НАРОДНЫЙ ХУДОЖНИК РОССИИ ВИКТОР ШИЛОВ: Разговор в мастерской художника

ВИКТОР ШИЛОВ
РЕКЛАМА
Terem

Выдающийся живописец, народный художник Российской Федерации, академик Российской академии художеств, профессор кафедры живописи Виктор Викторович Шилов по праву считается одним из наиболее авторитетных деятелей современной российской культуры. Прекрасный живописец и великолепный колорист, в своем творчестве он опирается на бесценный опыт великих мастеров прошлого, что позволяет ему создавать произведения высочайшего художественного уровня. Его изысканные пейзажи, портретные галереи, исторические полотна являются признанными шедеврами изобразительного искусства.

Виктор Шилов — постоянный участник всероссийских и международных выставок, его произведения представлены в коллекциях крупных художественных музеев нашей страны, за рубежом, а также в частных собраниях. Репродукции работ художника неоднократно публиковались в монографиях, художественных альбомах и периодической печати. Высокая творческая активность Виктора Шилова гармонично сочетается с весомой педагогической деятельностью.

В каком возрасте вы почувствовали интерес к живописи?

Я родился в городе Гусь-Хрустальном, в семье художника, где было 10 детей — пятеро братьев и пять сестер. Кстати, у меня самого 8 детей. Мой старший брат утверждает, что я уже с двух лет начал рисовать, хотя я помню себя рисующим лет с пяти. Дело в том, что я с детства жил в окружении людей, причастных к изобразительному искусству. К моему отцу, художнику-оформителю, скульптору, часто приходили друзья. Они постоянно беседовали об искусстве, спорили, и в конце концов сходились на том, что лучше всех море пишет Айвазовский, лес — ­Шишкин, а портреты — Репин. Я думаю, что именно эта среда, эта атмосфера во многом определила то, что я с ­детства хотел стать художником. Мне кажется, у меня просто не было иного выбора.

Я всегда любил рисовать. Помню свой первый успех. Когда мне было лет пять или шесть, папа подарил мне книгу «Всадник на белом коне». Я вышел во двор, сестра положила книгу передо мной, я принялся копировать иллюстрацию и по возгласам соседских ребятишек, сгрудившихся за моей спиной, понял, что у меня получается. Я с гордостью осознал, что мое стремление стать художником обращается в реальность. Это была первая похвала, которая в меня вселила надежду. Мои собратья по цеху утверждают, что быть художником — не профессия, а образ жизни. Творческий человек, неважно, живописец, композитор или поэт, не может не рисовать, не сочинять музыку, не писать стихи.
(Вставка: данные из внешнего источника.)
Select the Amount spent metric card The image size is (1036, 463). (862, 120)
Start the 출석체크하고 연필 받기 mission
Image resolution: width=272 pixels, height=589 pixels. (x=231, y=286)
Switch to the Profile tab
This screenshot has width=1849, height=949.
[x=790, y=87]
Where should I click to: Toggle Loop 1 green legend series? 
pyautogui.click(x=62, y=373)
Вы родились в городе, известном своими художественными промыслами. Должно быть, это обстоятельство тоже повлияло на выбор жизненного пути?
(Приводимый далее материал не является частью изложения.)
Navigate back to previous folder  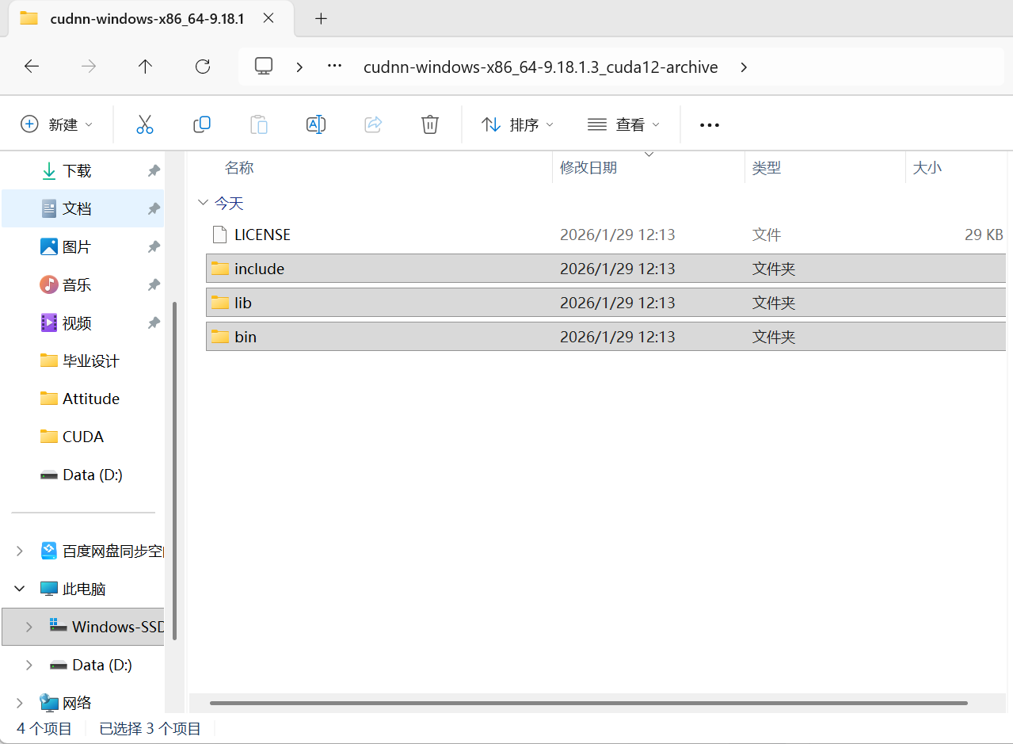[32, 67]
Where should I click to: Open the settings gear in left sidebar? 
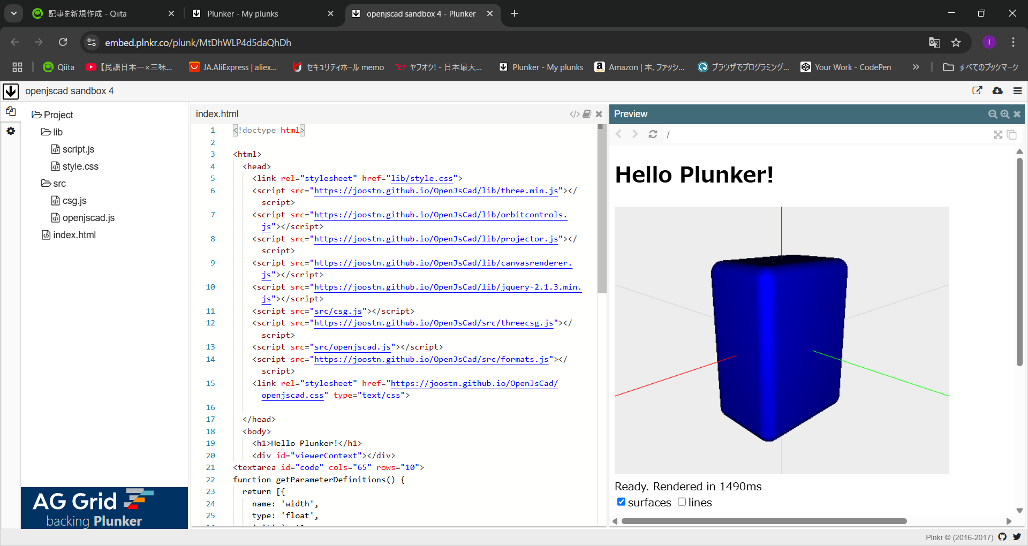pyautogui.click(x=11, y=131)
Я родился в городе Гусь-Хрустальном, имя которого накрепко связано с искусством и легендами. Известна и такая легенда. Жил в городе мастер, Разумей Васильев, у которого тяжело заболела дочка. Мастер очень хотел её как-то порадовать, вселить в неё надежду на выздоровление. Наконец он сделал букет цветов из цветного хрусталя, секрет изготовления которого, мимоходом скажем, сейчас уже утрачен. Легенда гласит, что когда мастер Разумей принес дочке хрустальный букет, он внезапно ожил, и девочка выздоровела. Этот букет до сих пор можно увидеть в Музее хрусталя, который расположен в Георгиевском соборе города Гусь-Хрустального.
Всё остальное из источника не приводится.